【詩音×愛祐実】スキをちょうだい~亜依編~
「あ、颯太くん!!」
クリスマス作戦終了後、二人と別れてまだ残って
日直の仕事をしていたあたしの視界にふと入ってきたのは
「あぁ。まだ残ってたのか」
相変わらず素っ気ない答えを返してくる颯太くんで。
「颯太くんも委員会長かったね」
シャーペンを走らせる手を止めて颯太くんの後ろ姿を見つめる。
「あぁ。

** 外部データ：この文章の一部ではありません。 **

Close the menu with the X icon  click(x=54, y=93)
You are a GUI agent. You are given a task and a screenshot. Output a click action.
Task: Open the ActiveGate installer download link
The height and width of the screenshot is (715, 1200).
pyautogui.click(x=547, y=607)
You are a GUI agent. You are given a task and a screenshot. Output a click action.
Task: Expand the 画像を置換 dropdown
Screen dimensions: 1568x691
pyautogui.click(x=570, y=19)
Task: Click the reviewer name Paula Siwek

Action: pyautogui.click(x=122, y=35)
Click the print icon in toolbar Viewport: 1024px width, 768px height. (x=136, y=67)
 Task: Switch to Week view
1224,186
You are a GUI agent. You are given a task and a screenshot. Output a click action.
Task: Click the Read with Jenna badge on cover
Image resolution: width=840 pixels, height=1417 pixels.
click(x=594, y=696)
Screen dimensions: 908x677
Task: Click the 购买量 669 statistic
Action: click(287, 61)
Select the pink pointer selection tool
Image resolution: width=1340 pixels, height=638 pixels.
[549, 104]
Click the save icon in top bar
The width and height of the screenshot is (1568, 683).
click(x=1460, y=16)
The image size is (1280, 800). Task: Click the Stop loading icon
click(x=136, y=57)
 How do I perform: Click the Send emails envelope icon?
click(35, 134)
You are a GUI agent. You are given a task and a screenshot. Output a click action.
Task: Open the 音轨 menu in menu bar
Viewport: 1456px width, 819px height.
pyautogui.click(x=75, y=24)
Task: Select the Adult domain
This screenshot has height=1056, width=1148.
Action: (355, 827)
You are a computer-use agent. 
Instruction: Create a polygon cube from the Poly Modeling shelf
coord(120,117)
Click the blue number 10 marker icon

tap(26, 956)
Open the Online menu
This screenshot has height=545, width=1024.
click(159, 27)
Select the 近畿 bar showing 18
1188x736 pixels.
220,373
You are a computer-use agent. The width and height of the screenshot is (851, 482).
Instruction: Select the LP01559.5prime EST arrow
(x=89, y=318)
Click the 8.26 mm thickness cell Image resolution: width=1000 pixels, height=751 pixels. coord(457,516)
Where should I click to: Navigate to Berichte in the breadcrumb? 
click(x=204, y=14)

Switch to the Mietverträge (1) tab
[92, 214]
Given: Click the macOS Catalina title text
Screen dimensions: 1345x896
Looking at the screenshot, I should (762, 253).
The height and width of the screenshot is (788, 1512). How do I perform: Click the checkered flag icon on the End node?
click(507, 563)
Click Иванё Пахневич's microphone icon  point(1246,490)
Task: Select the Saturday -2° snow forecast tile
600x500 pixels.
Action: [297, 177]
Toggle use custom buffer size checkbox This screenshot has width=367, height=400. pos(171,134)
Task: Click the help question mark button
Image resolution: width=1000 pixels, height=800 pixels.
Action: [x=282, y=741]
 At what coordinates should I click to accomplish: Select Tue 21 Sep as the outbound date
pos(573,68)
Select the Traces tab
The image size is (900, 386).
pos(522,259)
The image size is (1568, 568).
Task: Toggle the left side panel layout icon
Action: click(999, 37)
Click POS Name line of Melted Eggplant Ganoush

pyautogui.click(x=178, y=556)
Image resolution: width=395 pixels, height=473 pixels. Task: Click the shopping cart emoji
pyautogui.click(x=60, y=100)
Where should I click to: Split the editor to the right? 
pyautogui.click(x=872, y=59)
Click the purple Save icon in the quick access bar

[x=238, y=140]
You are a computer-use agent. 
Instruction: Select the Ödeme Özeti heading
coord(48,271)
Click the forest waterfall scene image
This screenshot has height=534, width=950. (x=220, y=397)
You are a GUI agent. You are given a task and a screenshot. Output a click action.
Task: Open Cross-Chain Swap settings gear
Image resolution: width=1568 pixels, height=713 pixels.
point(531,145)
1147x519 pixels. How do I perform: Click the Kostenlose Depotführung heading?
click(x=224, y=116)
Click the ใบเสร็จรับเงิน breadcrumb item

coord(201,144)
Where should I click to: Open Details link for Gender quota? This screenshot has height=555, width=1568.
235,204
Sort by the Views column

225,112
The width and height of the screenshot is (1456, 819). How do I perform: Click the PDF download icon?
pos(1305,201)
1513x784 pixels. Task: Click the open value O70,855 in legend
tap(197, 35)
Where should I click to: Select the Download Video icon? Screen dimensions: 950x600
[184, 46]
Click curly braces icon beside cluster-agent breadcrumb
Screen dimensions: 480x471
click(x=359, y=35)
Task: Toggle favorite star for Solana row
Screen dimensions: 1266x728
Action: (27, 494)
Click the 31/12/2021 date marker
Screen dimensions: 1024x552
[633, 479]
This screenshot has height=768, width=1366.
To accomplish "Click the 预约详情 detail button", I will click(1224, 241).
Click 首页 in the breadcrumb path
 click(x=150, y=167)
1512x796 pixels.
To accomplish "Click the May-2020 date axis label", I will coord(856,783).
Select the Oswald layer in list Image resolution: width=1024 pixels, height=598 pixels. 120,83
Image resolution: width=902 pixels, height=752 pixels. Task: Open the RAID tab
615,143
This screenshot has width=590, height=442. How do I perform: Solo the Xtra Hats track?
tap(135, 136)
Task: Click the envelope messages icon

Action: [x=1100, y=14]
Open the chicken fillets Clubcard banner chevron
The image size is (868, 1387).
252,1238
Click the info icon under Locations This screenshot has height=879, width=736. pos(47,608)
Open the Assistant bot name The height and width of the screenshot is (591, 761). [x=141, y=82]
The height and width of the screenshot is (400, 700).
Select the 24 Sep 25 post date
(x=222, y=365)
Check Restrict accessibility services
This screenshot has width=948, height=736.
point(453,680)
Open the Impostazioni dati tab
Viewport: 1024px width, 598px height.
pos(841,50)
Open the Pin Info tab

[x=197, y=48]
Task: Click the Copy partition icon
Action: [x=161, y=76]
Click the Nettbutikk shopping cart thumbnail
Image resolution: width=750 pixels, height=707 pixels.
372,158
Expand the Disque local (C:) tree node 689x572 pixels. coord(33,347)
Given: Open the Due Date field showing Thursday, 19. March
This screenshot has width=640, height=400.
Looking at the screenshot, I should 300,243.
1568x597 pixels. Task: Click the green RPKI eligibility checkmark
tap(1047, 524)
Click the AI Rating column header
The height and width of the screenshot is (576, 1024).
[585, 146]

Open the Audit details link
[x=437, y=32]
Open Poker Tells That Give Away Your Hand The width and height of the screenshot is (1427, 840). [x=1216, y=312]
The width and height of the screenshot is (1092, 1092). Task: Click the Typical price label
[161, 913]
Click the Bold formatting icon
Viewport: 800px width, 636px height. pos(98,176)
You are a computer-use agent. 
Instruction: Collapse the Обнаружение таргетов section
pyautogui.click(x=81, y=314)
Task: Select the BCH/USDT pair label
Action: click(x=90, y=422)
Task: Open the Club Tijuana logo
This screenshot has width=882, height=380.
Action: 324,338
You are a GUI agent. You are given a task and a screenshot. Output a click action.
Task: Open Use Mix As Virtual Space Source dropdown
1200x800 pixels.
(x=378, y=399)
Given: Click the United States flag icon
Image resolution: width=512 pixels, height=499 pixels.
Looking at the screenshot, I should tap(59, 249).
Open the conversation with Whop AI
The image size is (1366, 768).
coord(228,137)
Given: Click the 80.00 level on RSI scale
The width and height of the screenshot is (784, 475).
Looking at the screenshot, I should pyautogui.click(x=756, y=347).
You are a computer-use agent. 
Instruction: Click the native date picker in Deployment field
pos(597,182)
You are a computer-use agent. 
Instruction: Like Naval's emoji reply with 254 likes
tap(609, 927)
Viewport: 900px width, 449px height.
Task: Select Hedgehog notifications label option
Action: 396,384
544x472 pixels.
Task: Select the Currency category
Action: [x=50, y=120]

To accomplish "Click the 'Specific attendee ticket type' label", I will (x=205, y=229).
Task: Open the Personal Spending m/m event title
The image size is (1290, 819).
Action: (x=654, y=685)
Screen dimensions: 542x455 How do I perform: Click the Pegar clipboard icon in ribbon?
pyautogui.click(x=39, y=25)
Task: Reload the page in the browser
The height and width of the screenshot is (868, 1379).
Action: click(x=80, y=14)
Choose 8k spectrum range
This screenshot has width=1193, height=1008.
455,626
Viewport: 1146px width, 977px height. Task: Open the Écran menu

まぁな」
あたしの方を見てくれないのも相変わらず。
顔すら・・見てくれない。
ふと今日の虹那ちゃんと楓くんを思い出す。
あの二人は付き合ってないけど
でもお互いがお互いをちゃんと想い合ってる気がして。
虹那ちゃん。
虹那ちゃんの方が羨ましいよ。
「そっか」
しーんと静かな教室。
こんな二人っきりになるのはきっと初めてだ。
なのに。
さっきまで頑張るとか言ったくせに。
二人に宣言したくせに。
颯太くんの態度でそのやる気が一気になくなってしまう。
頑張る気が・・なくなっちゃう。
あたしの前にあるのは大好きな颯太くんの背中。
今抱きつきたい。
抱きついて言いたい、
「あたし彼女なんだよね?」
って。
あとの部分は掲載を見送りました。